Voici quelques questions précises. Pouvez-vous, madame la secrétaire d'État, nous assurer que le numérique ne conduira pas à fermer des accueils physiques du public, lesquels sont déjà en sous-nombre sur le territoire. Vous souhaitez diminuer le nombre de fonctionnaires de 120 000, toutes fonctions publiques confondues, et en même temps vous souhaitez développer le recours aux contractuels : est-ce une stratégie de remplacement progressif des agents publics par des agents privés ? Quand vous parlez d'augmenter la part de contractuels, s'agit-il de personnes embauchées sous contrat à durée indéterminée ? Comment comptez-vous associer les citoyens, usagers du service public, à vos réformes ?

M. le président. La parole est à Mme la secrétaire d'État auprès du ministre de l'économie et des finances.

Mme Delphine Gény-Stephann, secrétaire d'État auprès du ministre de l'économie et des finances. Monsieur le député, en l'absence de mon collègue chargé de la fonction publique, je vous transmets ses éléments de réponse.

Vous vous intéressez au programme Action publique 2022. CAP 22 est un comité indépendant d'une quarantaine de membres, mêlant économistes, personnalités issues du secteur privé et public et élus. L'objectif de cette composition était d'éviter un double écueil : celui d'un regard complètement externe à l'administration, déconnecté des problématiques publiques ; et celui du regard exclusif de l'administration sur elle-même.
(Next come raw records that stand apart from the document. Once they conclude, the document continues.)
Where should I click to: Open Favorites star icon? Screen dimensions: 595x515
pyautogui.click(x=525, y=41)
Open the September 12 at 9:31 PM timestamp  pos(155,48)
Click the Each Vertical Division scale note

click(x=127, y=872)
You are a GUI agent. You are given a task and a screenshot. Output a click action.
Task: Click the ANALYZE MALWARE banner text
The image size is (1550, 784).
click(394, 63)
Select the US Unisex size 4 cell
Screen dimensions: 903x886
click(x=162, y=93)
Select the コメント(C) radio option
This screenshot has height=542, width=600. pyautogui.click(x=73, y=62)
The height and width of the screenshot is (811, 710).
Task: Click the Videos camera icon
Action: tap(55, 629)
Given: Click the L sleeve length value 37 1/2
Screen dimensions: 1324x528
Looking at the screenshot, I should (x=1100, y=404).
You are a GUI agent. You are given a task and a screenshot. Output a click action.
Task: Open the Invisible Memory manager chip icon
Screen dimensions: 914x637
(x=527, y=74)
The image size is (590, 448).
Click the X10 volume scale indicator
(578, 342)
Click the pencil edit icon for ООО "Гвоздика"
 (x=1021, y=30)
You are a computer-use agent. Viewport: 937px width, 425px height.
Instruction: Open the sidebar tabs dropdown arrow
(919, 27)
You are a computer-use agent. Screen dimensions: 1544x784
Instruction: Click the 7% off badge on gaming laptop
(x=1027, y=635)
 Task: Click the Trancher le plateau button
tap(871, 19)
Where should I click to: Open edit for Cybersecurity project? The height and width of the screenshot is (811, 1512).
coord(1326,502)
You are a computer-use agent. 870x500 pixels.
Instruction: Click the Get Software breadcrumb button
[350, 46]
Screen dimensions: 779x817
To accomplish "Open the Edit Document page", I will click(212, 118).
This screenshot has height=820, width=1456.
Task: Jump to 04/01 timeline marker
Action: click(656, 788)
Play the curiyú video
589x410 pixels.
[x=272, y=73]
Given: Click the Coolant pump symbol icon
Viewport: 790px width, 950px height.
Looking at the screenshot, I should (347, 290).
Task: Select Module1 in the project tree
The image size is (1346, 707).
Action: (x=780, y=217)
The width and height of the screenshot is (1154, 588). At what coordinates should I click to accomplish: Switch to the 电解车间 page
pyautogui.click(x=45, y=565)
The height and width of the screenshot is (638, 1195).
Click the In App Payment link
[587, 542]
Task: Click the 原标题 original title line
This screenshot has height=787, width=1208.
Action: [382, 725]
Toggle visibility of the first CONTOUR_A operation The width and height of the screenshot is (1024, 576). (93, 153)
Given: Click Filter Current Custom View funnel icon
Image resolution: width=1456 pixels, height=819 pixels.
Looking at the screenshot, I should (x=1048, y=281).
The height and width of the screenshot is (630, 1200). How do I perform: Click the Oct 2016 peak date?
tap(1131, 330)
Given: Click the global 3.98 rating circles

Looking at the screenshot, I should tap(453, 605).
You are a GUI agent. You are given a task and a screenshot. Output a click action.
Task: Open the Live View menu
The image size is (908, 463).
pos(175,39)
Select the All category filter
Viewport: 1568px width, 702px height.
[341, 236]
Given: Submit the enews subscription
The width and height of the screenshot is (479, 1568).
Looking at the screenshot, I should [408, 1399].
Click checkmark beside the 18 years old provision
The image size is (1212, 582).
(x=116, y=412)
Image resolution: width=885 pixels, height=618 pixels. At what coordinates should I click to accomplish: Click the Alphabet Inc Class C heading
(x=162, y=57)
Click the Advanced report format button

Le groupe a été chargé de mener une réflexion approfondie sur les missions et les dépenses de vingt et une politiques publiques prioritaires, en prenant en considération le périmètre de l'ensemble des administrations publiques. Les modalités de travail ont reposé sur des réflexions en groupe, sur de nombreuses auditions de personnalités qualifiées, sur des contributions écrites et sur des ateliers, qui ont permis d'expérimenter rapidement certaines des solutions proposées. Les membres du comité ont en outre travaillé en étroite collaboration avec les ministères, par itérations régulières. Une consultation a été ouverte, y compris aux fonctionnaires.

Cette démarche répond donc à une volonté de consultation et de concertation, passant par un recueil extrêmement large d'idées. C'est un marqueur fort de l'originalité de la démarche Action publique 2022.

Au-delà de la vision thématique, une vision transversale a été apportée par les trois présidents.

Le comité n'a pas encore rendu son rapport. Si celui-ci comportera plusieurs propositions de réformes sectorielles, il présentera d'abord une vision pour l'action publique de demain. Contrairement à ce que vous semblez craindre, son objet n'est pas de pousser à un retrait généralisé de l'État, ni de dévaloriser les services publics et les fonctionnaires. C'est le cœur de l'action publique qui sera valorisé, autour des valeurs de responsabilisation et de confiance que le Gouvernement défend, et aussi en construisant un nouveau contrat social, en inscrivant l'orientation vers les résultats au centre de l'action publique ou encore en capitalisant sur les opportunités offertes par le numérique. Il s'agit, in fine, d'ancrer la dynamique de transformation dans la durée, et de le faire dans le cadre d'un dialogue avec les fonctionnaires et les usagers.

M. le président. La parole est à M. Ugo Bernalicis.

M. Ugo Bernalicis. Je voudrais profiter des quelques secondes qui me restent pour dire combien je suis déçu par cette réponse. J'entends bien qu'on concerte, qu'on discute, qu'on dialogue, mais, concrètement, les contractuels auxquels vous proposez de recourir seront-ils recrutés sous contrat à durée indéterminée ou sous contrat à durée déterminée ? Va-t-on supprimer 120 000 postes de fonctionnaire toutes fonctions publiques confondues ? Qu'en sera-t-il de l'accueil physique des usagers ? Je reste malheureusement sur ma faim.